The latest version of the Linter tries to ignore HTML5 errors found by Nokogiri, which is used for HTML validation, but has inadequate support. I’m hopeful that I’ll be able to use Gumbo for parsing/validating in the future, which should be correct, but it’s not quite ready yet.
My last check with the linter returned snippets and a structure, but still detects the “main” tag as being in error, which is something I missed. When it fails to return data (as with my first check) is likely due to the time it takes to generate the output exceeding the 30 seconds Heroku allows, trying again worked, as it was warmed up. I’m afraid that with a free plan on Heroku I’m limited to home much time queries can take. A better architecture would make use of worker threads to do the expensive work and be asynchronous, but as the linter has no budget, this isn’t really feasible. (Of course, if someone wanted to underwrite development and support, or offered resources, this could be re-visited).
If you’d like to better integrate the linter into your process, you could consider running it locally, where you can control the resources available to it. Cloning the repository from
https://github.com/structured-data/linter allows you to run it on localhost using rackup or foreman. Also, the core work of validation is done using the rdf-rdfa and rdf-reasoner gems, which can allow you do get many of the benefits without needing an HTTP interface.

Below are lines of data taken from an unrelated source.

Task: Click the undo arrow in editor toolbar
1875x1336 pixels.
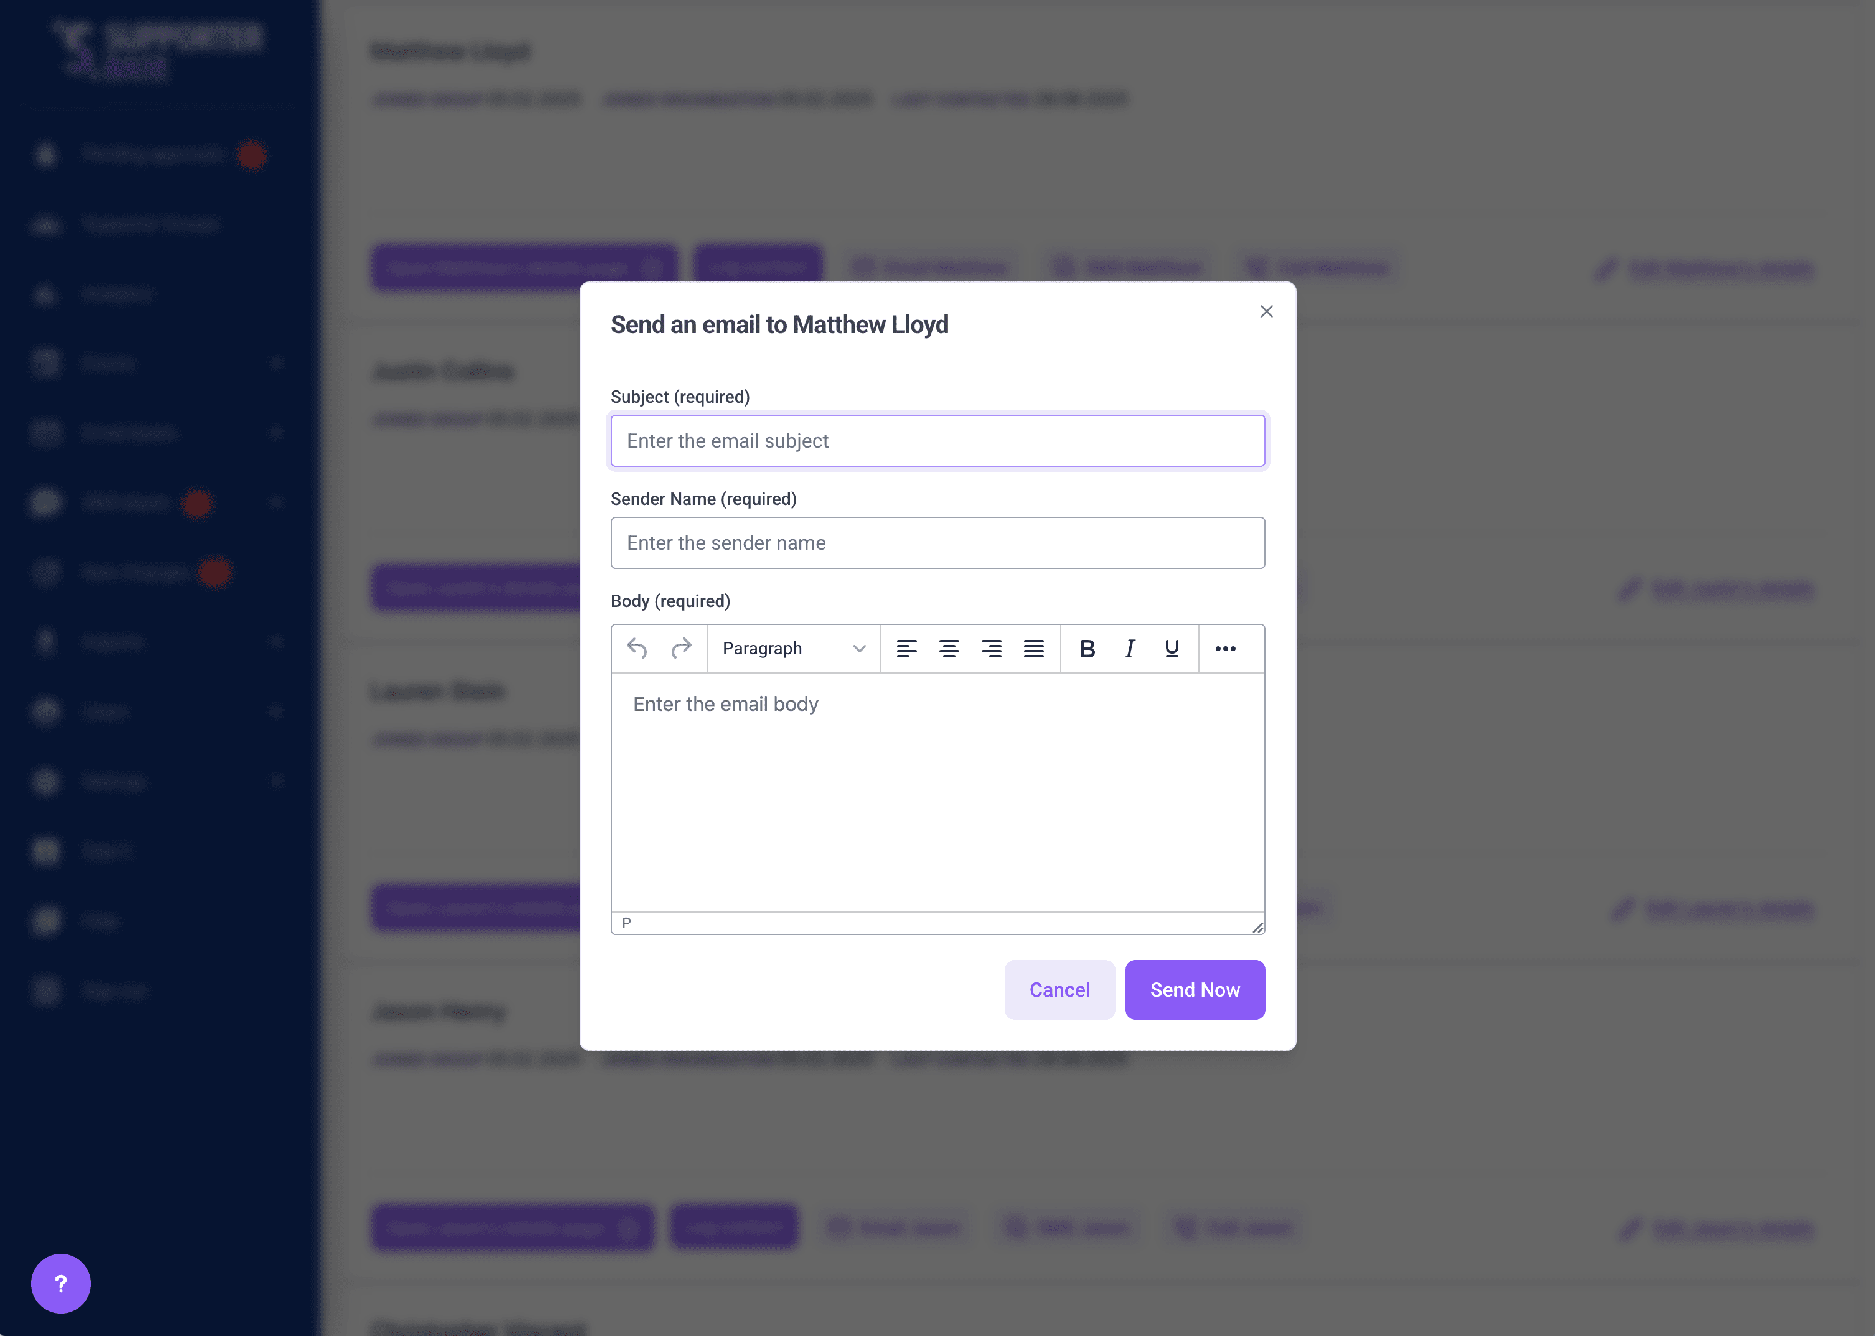Action: coord(637,649)
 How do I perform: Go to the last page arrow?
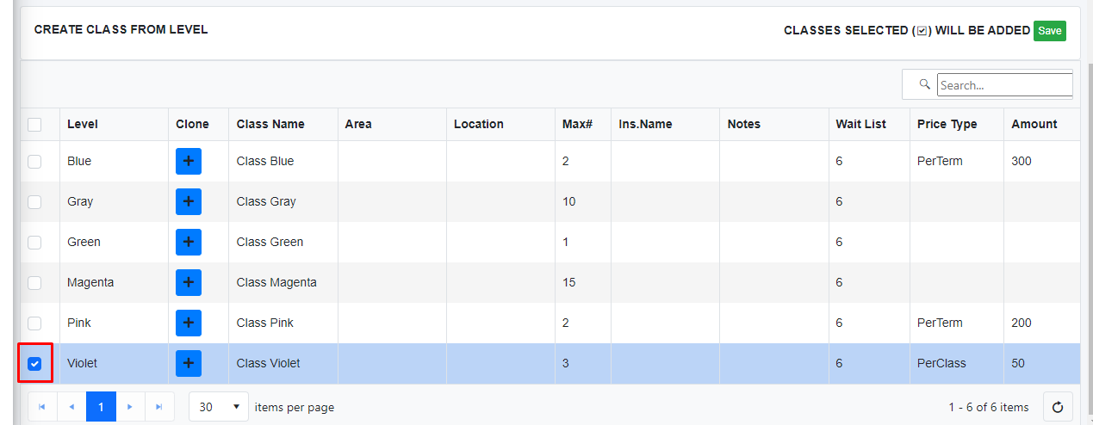(159, 407)
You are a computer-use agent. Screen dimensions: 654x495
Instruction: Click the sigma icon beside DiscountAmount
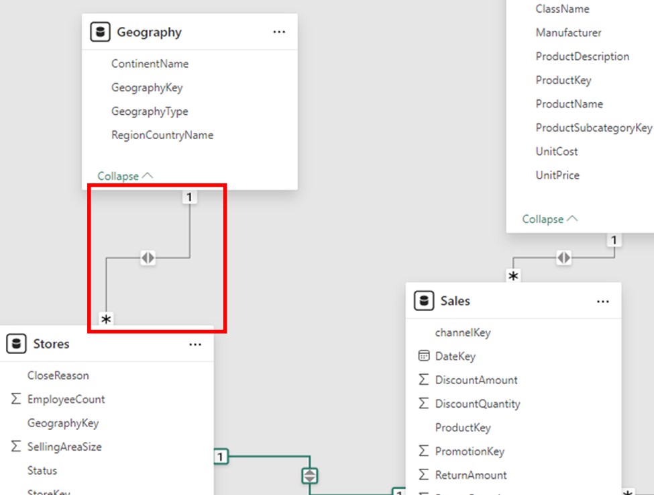point(423,380)
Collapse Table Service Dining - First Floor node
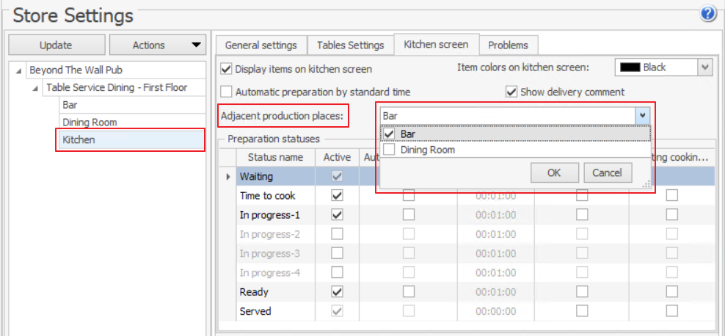 click(35, 88)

The simplest re-write would generate the snippet and tabular graph output on the client side, as parsing the document takes just a small fraction of the time necessary to generate the output. As a workaround, I may add options to skip the snippet and/or hierarchical result when processing time is an issue, or do this in a separate background request. Also, a warning that behavior may deteriorate for larger documents might be useful.
In the mean time, the linter isn’t really intended for production use, but rather as a way for developers to check the markup their generating; larger graphs become increasingly expensive to process.
I’m glad you like the tool. I suspect the difference you’re seeing with different URLs is because repeated use of the same URL uses a cached document, which leaves more time for analysis. Why you use a variation on the URL that isn’t in the cache, or if the cache isn’t fresh, it needs to fetch the URL remotely, which takes available time away from analysis.